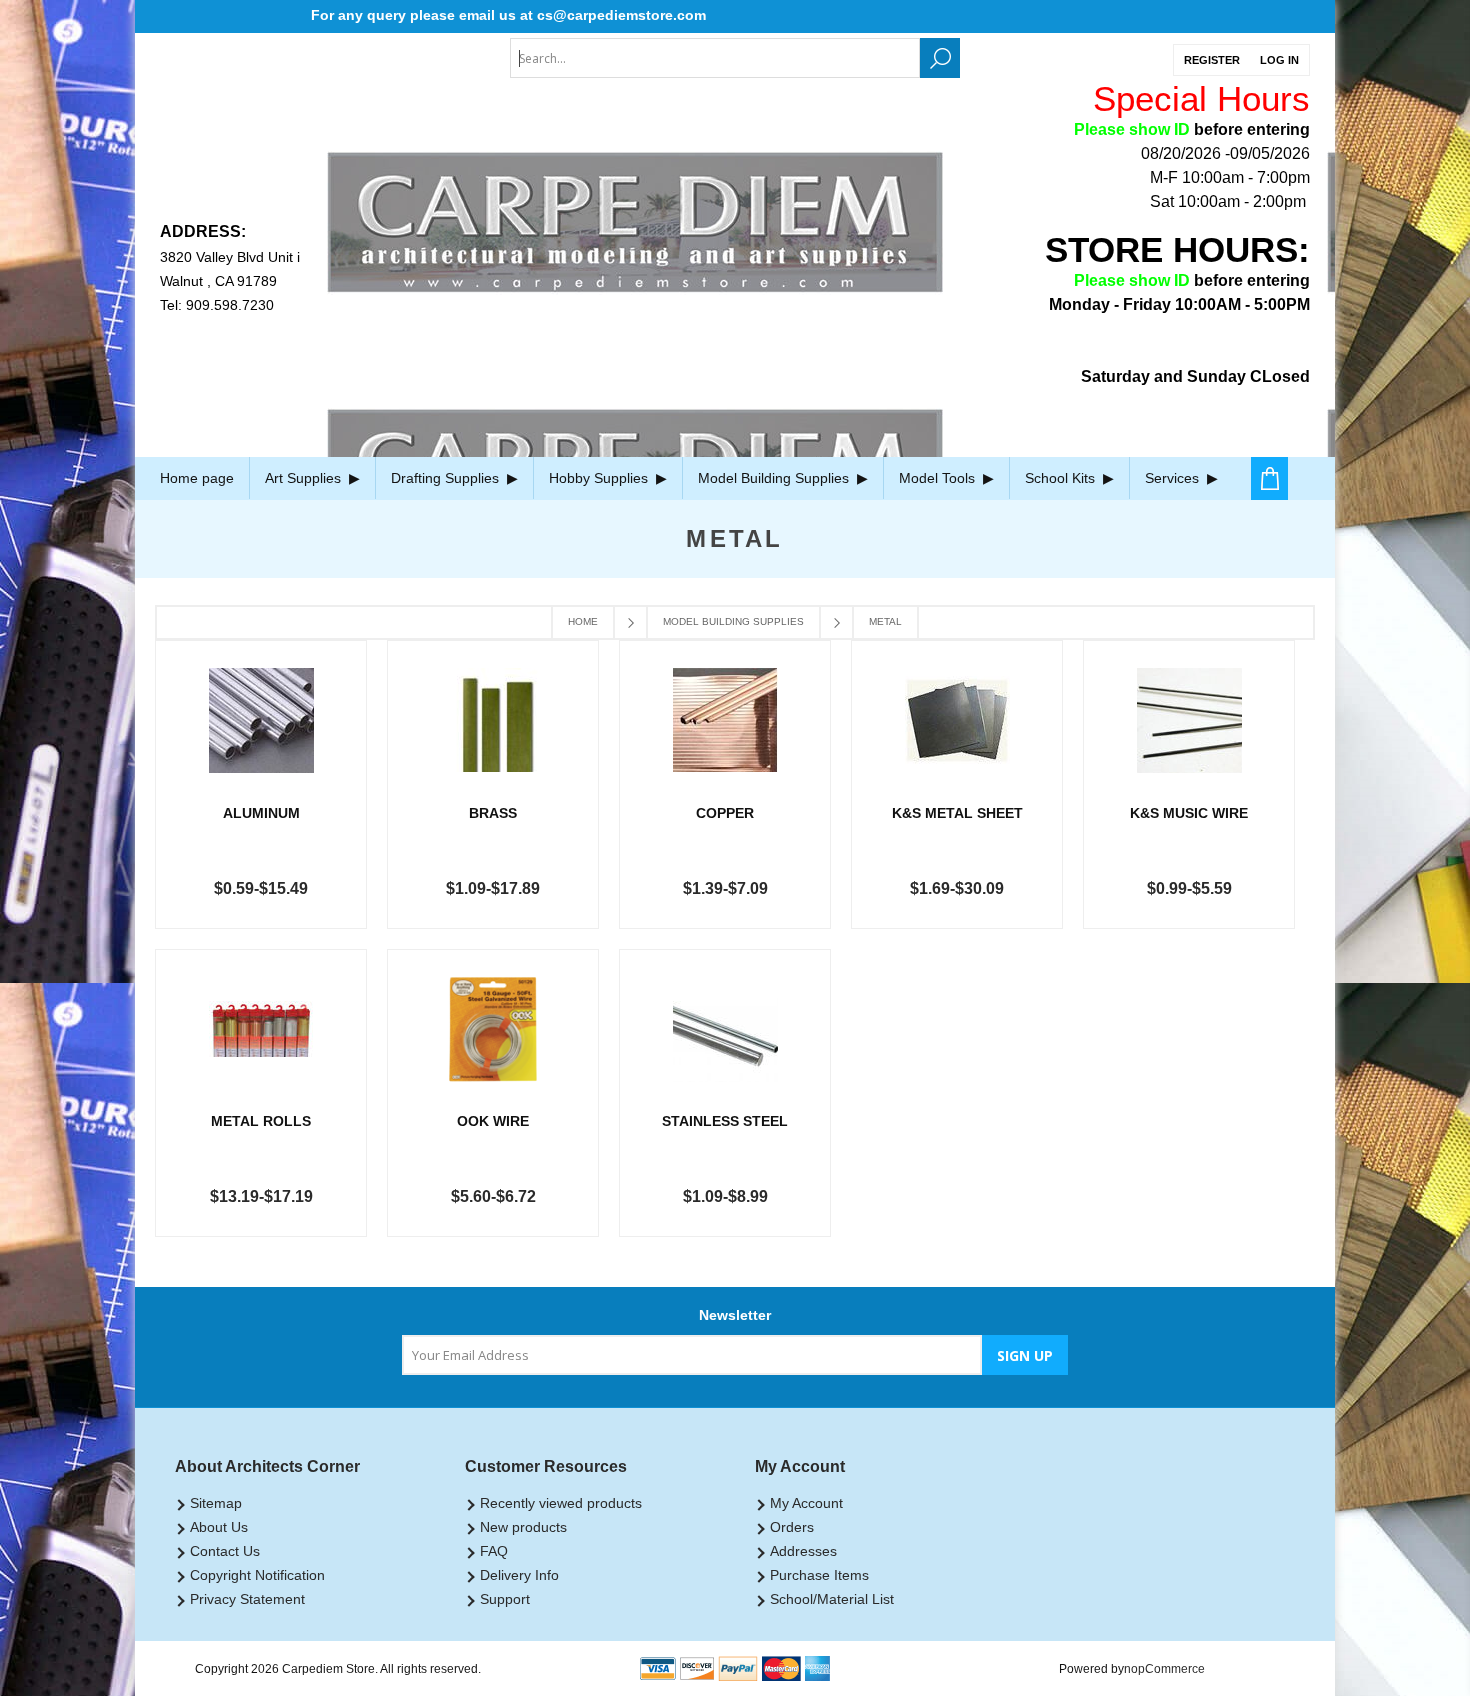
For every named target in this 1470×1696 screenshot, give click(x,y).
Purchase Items (819, 1575)
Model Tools (939, 478)
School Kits (1062, 478)
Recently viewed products (561, 1503)
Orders (792, 1527)
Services (1174, 478)
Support (505, 1599)
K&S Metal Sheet (957, 813)
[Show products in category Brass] (493, 720)
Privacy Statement (247, 1599)
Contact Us (225, 1551)
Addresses (803, 1551)
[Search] (940, 58)
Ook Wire (493, 1121)
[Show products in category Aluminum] (261, 720)
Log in (1279, 60)
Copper (725, 813)
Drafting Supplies (447, 478)
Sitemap (216, 1503)
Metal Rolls (261, 1121)
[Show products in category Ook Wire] (493, 1029)
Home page (197, 478)
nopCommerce (1164, 1669)
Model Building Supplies (775, 478)
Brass (493, 813)
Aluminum (261, 813)
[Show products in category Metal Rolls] (261, 1029)
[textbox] (715, 58)
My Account (806, 1503)
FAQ (494, 1551)
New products (523, 1527)
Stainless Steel (725, 1121)
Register (1212, 60)
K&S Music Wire (1189, 813)
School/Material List (832, 1599)
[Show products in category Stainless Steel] (725, 1029)
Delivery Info (519, 1575)
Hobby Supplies (600, 478)
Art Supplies (305, 478)
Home (583, 621)
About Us (219, 1527)
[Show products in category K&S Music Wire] (1189, 720)
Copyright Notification (257, 1575)
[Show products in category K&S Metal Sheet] (957, 720)
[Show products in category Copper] (725, 720)
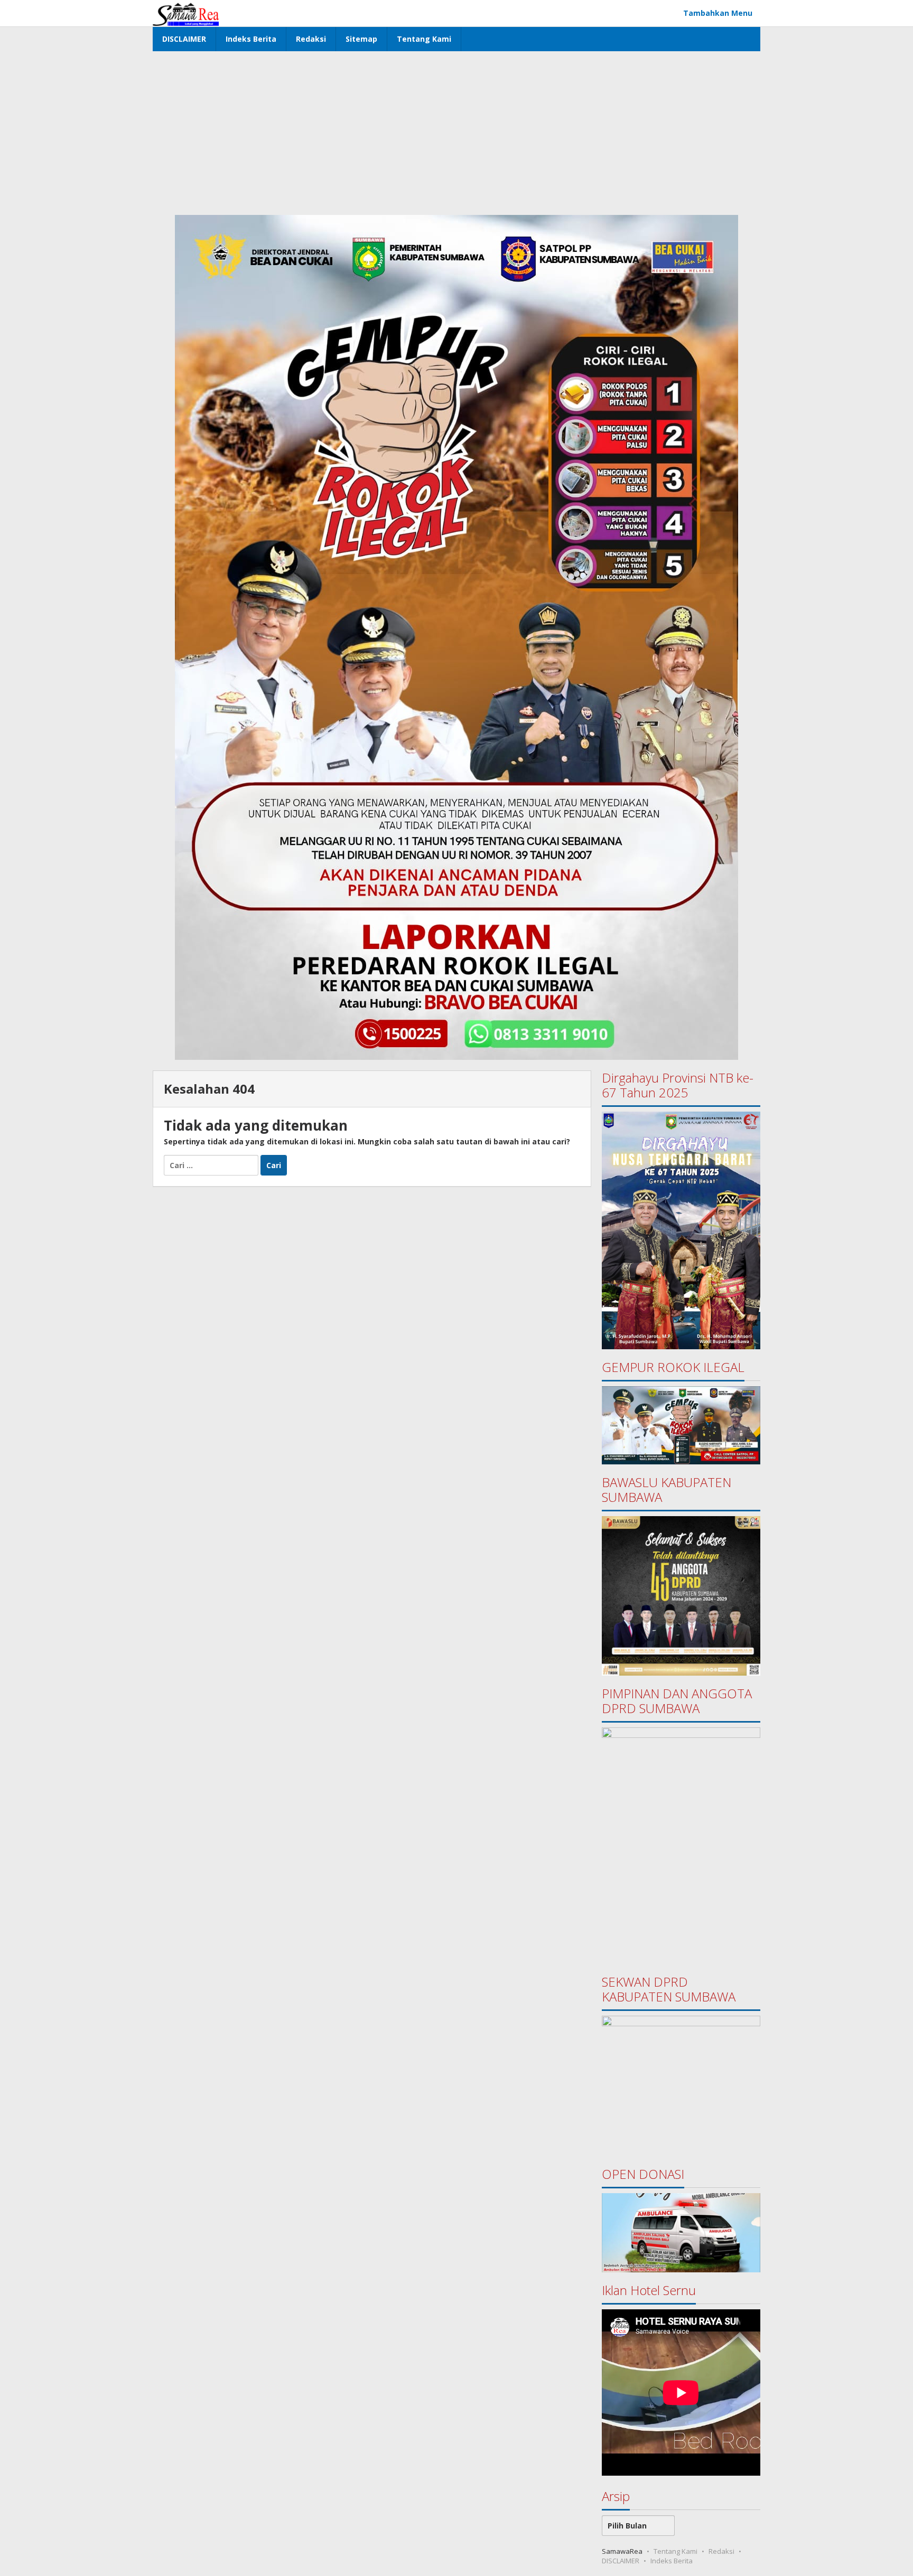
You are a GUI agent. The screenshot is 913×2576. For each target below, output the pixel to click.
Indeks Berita (671, 2560)
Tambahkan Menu (717, 13)
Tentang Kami (675, 2551)
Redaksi (721, 2551)
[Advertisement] (456, 130)
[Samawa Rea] (186, 13)
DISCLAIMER (620, 2560)
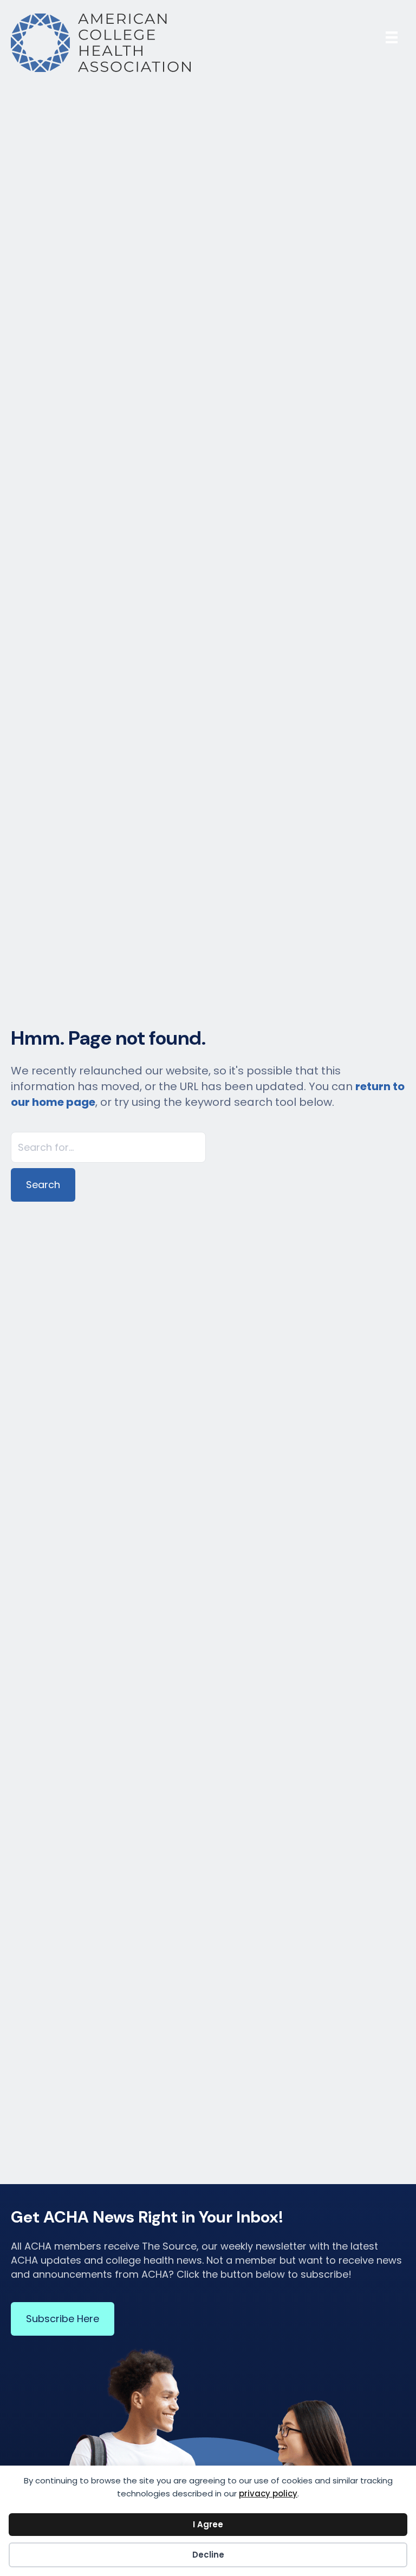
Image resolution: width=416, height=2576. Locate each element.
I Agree (208, 2524)
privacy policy (268, 2493)
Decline (208, 2554)
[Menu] (391, 37)
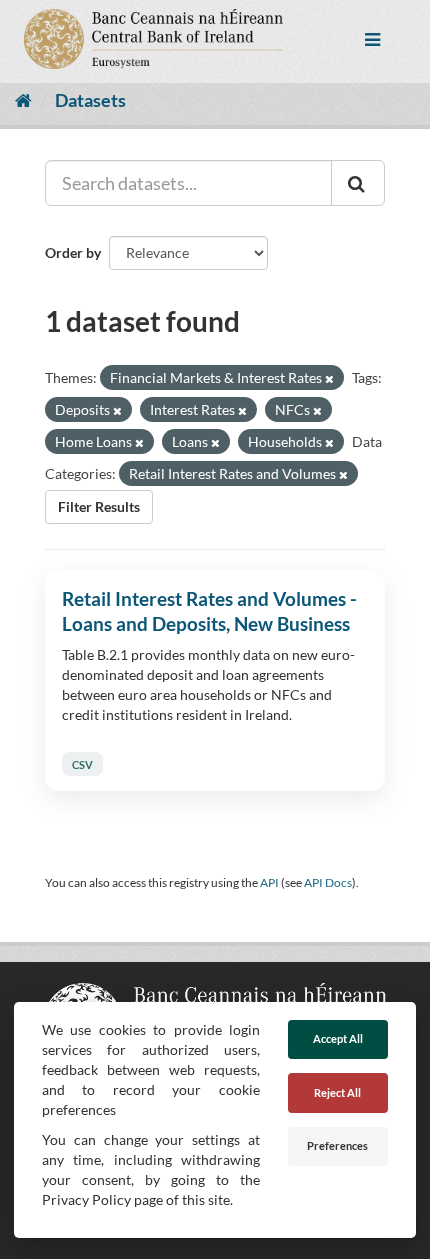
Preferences (337, 1145)
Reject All (337, 1092)
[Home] (23, 100)
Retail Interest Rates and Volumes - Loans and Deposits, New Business (209, 611)
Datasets (90, 100)
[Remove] (329, 378)
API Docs (328, 882)
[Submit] (358, 183)
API (269, 882)
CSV (82, 764)
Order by (73, 252)
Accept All (338, 1038)
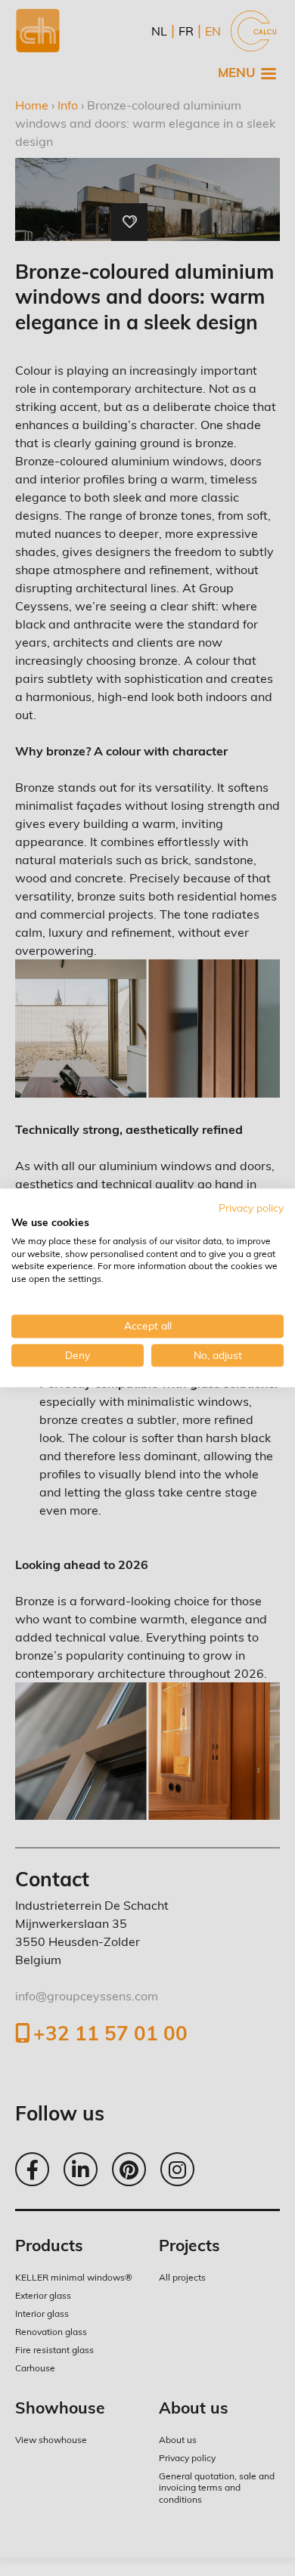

Assignment - All lines from the start of the entries through the one with "[Show products in category Brass] (493, 720)" are to be output exactly; omit the pictures.

Result for this task -
For every named target in this 1470×1696 screenshot, give click(x,y).
Purchase Items (819, 1575)
Model Tools (939, 478)
School Kits (1062, 478)
Recently viewed products (561, 1503)
Orders (792, 1527)
Services (1174, 478)
Support (505, 1599)
K&S Metal Sheet (957, 813)
[Show products in category Brass] (493, 720)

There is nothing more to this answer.